勝谷さんの日記読者ならよく登場するのでご存じの田尾和俊さん(現:四国学院大学教授)がかつて編集長をしておられた「タウン情報かがわ」の人気連載「ゲリラうどん通ごっこ軍団」の単行本である。この本の凄さを語ればそれで原稿が終わってしまうのでこの場では控えるが、私はこの本でさぬきうどんのディープな世界に魅惑され、S君が香川に帰郷する盆暮れに何故か東京・恵比寿生まれの私も同行して、香川で数日間、うどん屋探しの旅に耽溺することとなった。
このように私が香川へのうどん巡礼の旅を3~4回終えた1997年3月某日、先に述べたdancyu1997年4月号、勝谷誠彦「讃岐“うどんワールド”をどっぷり体験」と私は出会う。忘れもしない(今度は本当に)、大学の学期末試験が終わった後の母校の生協書籍部であった。
dancyuがついにさぬきうどんの特集かいな、と小躍りして雑誌を立ち読みした私は、勝谷さんの筆致に度肝を抜かされた。最後の〆が飛び抜けて凄いので、再録させてもらいたい。さぬきうどんの至高の名店と私も思う(S君と毎回行っていた)「山越」という今や定番の「釜玉うどん」発祥の地で勝谷さんが最後に釜玉を食べての言葉。

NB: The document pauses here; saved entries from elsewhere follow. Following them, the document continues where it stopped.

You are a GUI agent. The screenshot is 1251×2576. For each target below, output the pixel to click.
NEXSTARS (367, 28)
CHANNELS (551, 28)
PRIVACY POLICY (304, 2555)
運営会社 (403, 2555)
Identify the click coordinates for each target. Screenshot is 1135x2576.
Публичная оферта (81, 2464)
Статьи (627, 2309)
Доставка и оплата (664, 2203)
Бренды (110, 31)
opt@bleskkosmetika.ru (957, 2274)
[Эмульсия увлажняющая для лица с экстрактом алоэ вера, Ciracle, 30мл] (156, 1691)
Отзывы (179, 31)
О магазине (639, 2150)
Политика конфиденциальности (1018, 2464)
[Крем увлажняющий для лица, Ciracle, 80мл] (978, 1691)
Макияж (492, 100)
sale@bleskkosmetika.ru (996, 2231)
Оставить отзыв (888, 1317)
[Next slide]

「旨い。卵が加わることによって、味にも食感にも、コクが出る。大事な麺が、もう少し舌と遊んでくれているような感じ。和風カルボナーラだ。これで卵代30円加えて、110円ですよ!いや、私は真剣に讃岐に引っ越してこようかと思った。三食このうどんを食べていれば食費一日330円。細々とどこかの連載だけで食っていけるのではないか。麺哲学だけではなく、人生哲学まで、私はあやうく揺らぎそうになったのであった。恐るべし!讃岐うどん。」

最後の〆の決め台詞は「恐るべきさぬきうどん」から取ったなぁとニヤニヤしつつも、私も至高の一品と思っていた山越の釜玉を「和風カルボナーラ」と称したのには巧い表現だと感心した。そしてそれ以上に、「大事な麺が、もう少し舌と遊んでくれているような感じ」という艶めかしい表現が心に強く残った。
この他にもこの号で勝谷さんはうどんを評する際に、麺のコシと舌や歯の動き、麺の滑らかさと唇の関係なども上手に表現している。接吻や口腔づかいを想起させる妖艶な表現であった。そう書いた上で、最後は「三食このうどんを食べていれば食費一日330円。細々とどこかの連載だけで食っていける」「讃岐に引っ越したい」という貧乏臭いオチに話を持って行く、その落差にさらに私は酔いしれた。
読後、再度記事の冒頭を見た。著者は「紀行家・勝谷誠彦」とあった。(当時の肩書きはどういうわけか「紀行家」であった)
私は自分のカルト的趣味と思っていた「さぬきうどん」がdancyu誌で世に日の目を見ただけでなく、この勝谷某によって見事に表現されていたのに小躍りし、ちょうどS君が香川に帰郷すると聞き、それに便乗して私はまたまた香川への聖地巡礼に向かっていた。そして、大学3年の春休みを勉強でなくうどんに耽溺した男には罰が下り、私はその年の国家公務員試験に失敗することになる(うどんのせいではないのだが)。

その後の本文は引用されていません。